**Task requirements:** Lines where the string "computer" appears are to be copied from the entries below.

****

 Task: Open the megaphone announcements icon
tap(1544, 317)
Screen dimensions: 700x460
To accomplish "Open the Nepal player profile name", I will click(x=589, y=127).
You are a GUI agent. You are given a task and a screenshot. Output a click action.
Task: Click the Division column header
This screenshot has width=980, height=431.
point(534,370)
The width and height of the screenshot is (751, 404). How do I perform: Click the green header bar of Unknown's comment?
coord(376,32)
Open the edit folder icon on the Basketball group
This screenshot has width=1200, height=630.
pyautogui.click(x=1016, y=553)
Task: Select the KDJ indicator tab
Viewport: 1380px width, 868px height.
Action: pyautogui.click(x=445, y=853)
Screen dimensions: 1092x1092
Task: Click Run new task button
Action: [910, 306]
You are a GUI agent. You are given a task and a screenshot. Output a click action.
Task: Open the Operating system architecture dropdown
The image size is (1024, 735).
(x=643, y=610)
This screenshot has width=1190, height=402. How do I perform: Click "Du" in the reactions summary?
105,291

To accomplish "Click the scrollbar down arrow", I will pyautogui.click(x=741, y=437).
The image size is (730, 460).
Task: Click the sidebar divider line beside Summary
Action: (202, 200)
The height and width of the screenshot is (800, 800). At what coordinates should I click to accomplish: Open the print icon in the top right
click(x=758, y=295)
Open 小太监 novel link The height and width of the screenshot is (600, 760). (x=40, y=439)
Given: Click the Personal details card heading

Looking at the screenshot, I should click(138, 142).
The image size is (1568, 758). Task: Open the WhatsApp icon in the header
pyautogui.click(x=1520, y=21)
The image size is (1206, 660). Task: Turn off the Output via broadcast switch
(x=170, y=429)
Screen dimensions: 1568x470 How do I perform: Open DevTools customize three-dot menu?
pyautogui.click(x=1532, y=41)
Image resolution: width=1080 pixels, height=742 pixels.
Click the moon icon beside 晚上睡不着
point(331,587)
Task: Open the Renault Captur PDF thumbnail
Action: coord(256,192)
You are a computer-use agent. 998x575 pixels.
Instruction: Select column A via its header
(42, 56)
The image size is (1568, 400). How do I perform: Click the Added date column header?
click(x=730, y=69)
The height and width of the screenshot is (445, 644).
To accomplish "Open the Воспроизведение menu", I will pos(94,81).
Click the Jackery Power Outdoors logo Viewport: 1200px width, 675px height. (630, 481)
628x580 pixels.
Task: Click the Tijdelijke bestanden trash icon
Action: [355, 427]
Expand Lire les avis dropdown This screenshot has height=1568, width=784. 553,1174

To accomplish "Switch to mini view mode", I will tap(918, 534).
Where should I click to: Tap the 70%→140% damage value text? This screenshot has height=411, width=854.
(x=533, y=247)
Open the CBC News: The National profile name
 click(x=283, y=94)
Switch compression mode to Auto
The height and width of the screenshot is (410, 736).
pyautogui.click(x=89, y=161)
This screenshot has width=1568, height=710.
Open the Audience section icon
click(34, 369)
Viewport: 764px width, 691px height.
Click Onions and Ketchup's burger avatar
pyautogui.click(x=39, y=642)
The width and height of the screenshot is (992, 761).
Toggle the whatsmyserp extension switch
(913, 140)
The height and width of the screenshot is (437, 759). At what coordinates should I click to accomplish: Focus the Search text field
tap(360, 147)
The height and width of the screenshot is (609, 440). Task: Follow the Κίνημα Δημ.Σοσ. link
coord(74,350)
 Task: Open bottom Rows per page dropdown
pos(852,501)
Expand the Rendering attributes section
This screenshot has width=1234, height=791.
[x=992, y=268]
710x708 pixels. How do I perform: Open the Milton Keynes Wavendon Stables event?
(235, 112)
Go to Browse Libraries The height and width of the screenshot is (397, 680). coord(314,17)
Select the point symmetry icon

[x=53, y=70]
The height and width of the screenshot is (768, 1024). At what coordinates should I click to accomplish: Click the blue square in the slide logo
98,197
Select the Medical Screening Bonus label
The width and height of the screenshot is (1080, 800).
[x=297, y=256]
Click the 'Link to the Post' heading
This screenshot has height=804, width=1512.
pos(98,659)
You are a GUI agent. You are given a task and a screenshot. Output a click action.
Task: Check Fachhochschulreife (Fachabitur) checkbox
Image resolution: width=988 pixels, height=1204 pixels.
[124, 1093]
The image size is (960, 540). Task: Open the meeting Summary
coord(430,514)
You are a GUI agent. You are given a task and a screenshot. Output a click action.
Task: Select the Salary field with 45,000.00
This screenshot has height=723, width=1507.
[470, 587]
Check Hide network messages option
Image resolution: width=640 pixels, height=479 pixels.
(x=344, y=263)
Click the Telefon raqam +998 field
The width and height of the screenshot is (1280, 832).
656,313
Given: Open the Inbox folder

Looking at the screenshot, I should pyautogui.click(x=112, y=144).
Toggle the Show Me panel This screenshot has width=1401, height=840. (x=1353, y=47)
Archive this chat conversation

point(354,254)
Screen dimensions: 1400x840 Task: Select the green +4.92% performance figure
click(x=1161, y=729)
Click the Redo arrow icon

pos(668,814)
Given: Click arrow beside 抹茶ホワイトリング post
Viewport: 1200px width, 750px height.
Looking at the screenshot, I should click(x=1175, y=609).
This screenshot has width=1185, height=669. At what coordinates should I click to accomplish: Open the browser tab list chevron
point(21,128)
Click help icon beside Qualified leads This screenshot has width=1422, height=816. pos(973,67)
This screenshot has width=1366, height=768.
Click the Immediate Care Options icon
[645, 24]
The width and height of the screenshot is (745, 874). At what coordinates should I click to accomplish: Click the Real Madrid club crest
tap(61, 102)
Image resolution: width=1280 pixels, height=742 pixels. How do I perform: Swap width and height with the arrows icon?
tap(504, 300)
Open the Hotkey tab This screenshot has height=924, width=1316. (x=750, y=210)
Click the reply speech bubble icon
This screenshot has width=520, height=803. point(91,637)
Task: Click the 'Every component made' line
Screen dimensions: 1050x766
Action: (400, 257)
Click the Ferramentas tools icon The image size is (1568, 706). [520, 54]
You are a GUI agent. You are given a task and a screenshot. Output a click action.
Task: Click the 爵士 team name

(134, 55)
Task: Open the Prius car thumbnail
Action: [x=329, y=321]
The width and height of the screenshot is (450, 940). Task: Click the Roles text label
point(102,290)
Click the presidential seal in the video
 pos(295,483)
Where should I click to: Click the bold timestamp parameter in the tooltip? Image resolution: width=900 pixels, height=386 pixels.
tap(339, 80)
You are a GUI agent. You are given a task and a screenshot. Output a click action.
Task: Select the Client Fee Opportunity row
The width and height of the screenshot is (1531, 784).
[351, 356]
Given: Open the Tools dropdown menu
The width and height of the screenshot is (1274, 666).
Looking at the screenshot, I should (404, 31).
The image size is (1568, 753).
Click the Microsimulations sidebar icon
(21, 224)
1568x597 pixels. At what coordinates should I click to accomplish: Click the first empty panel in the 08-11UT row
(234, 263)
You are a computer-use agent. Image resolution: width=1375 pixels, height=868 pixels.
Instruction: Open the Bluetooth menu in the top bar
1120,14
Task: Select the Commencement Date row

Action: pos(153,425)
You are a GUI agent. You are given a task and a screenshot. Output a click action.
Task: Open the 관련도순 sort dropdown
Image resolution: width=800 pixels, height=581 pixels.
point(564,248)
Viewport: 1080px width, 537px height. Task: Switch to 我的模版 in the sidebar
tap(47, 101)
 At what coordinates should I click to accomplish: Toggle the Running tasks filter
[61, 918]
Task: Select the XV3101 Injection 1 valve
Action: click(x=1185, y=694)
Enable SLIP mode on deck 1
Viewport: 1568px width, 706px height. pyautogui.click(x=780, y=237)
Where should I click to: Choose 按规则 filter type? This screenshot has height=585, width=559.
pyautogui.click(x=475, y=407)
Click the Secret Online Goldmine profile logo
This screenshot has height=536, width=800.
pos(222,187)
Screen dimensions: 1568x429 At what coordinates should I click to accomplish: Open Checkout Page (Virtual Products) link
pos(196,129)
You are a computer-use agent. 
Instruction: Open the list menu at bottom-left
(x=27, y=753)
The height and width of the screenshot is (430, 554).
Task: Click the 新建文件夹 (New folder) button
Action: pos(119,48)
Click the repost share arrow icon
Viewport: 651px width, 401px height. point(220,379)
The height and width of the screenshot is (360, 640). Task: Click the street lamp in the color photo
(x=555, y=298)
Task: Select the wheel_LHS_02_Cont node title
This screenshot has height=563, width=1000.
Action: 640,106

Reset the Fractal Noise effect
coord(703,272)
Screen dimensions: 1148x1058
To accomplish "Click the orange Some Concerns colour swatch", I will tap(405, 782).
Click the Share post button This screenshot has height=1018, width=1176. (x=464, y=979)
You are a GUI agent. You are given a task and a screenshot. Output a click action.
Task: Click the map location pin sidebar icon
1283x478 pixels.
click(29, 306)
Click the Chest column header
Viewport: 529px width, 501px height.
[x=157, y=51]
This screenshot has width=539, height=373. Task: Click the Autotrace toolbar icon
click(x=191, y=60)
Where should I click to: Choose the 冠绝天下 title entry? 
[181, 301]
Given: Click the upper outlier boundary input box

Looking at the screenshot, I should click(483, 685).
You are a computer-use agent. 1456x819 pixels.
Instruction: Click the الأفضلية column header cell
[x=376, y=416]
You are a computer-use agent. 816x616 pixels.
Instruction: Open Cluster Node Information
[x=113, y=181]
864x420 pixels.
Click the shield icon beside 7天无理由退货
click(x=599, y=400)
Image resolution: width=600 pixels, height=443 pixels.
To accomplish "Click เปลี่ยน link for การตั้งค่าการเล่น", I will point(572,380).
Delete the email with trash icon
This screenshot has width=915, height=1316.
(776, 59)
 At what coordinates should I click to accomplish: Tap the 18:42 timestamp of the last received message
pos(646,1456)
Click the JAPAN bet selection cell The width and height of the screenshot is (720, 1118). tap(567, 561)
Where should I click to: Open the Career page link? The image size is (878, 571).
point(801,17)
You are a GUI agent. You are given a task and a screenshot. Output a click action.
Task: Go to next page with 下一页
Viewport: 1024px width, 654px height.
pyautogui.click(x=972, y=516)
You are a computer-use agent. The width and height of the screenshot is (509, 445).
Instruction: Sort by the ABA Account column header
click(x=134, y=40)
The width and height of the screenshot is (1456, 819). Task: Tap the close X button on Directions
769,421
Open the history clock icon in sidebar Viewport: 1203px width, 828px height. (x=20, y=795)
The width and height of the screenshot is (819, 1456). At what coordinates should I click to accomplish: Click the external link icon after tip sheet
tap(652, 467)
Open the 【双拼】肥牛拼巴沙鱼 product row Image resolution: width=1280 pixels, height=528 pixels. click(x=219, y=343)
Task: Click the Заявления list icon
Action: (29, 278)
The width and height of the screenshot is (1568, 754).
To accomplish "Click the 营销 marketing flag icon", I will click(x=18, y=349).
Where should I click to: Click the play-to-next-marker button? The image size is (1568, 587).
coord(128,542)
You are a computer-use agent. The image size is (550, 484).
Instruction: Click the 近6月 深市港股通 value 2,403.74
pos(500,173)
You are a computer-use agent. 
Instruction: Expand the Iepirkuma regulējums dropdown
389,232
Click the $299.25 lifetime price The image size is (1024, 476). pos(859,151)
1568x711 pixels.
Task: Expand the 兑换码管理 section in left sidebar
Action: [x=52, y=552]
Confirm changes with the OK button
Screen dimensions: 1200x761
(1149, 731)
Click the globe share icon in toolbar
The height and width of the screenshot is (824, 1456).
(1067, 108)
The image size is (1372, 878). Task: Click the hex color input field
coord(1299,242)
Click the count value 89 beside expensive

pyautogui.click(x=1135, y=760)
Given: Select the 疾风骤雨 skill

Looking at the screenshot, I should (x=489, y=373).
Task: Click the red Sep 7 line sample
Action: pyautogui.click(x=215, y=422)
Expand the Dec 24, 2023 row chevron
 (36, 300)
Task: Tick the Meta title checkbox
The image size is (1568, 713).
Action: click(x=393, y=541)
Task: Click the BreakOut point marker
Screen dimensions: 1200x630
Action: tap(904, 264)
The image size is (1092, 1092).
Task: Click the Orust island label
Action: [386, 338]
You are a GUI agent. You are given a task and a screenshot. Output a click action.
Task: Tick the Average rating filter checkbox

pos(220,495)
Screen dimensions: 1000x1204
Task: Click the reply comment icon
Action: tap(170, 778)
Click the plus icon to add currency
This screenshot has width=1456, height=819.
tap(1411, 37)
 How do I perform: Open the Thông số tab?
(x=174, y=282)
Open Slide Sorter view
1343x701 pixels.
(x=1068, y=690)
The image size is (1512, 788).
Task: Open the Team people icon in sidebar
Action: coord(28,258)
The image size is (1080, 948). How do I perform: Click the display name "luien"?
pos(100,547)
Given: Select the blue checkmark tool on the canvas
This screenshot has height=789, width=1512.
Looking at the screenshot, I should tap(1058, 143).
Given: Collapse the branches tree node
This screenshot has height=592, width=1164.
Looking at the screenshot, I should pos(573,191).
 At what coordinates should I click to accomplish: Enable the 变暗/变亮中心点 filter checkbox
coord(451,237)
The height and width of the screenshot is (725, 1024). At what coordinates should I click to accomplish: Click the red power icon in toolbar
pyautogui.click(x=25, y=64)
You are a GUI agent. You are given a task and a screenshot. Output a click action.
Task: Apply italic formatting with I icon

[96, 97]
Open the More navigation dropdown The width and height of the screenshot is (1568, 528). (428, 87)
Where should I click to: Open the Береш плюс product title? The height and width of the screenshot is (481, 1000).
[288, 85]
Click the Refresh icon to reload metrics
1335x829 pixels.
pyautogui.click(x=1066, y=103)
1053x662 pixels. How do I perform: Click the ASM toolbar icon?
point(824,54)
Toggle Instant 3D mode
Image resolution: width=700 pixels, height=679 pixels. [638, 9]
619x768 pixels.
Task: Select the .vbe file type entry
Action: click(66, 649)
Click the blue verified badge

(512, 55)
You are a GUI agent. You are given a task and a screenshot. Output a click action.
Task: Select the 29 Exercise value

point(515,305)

****

**Answer section:**
You are a computer-use agent. 998x575 pixels.
You are a computer-use agent. Image resolution: width=1375 pixels, height=868 pixels.
You are a computer-use agent. 
You are a computer-use agent. 1456x819 pixels.
You are a computer-use agent. 816x616 pixels.
You are a computer-use agent. The width and height of the screenshot is (509, 445).
You are a computer-use agent. The image size is (550, 484).
You are a computer-use agent. 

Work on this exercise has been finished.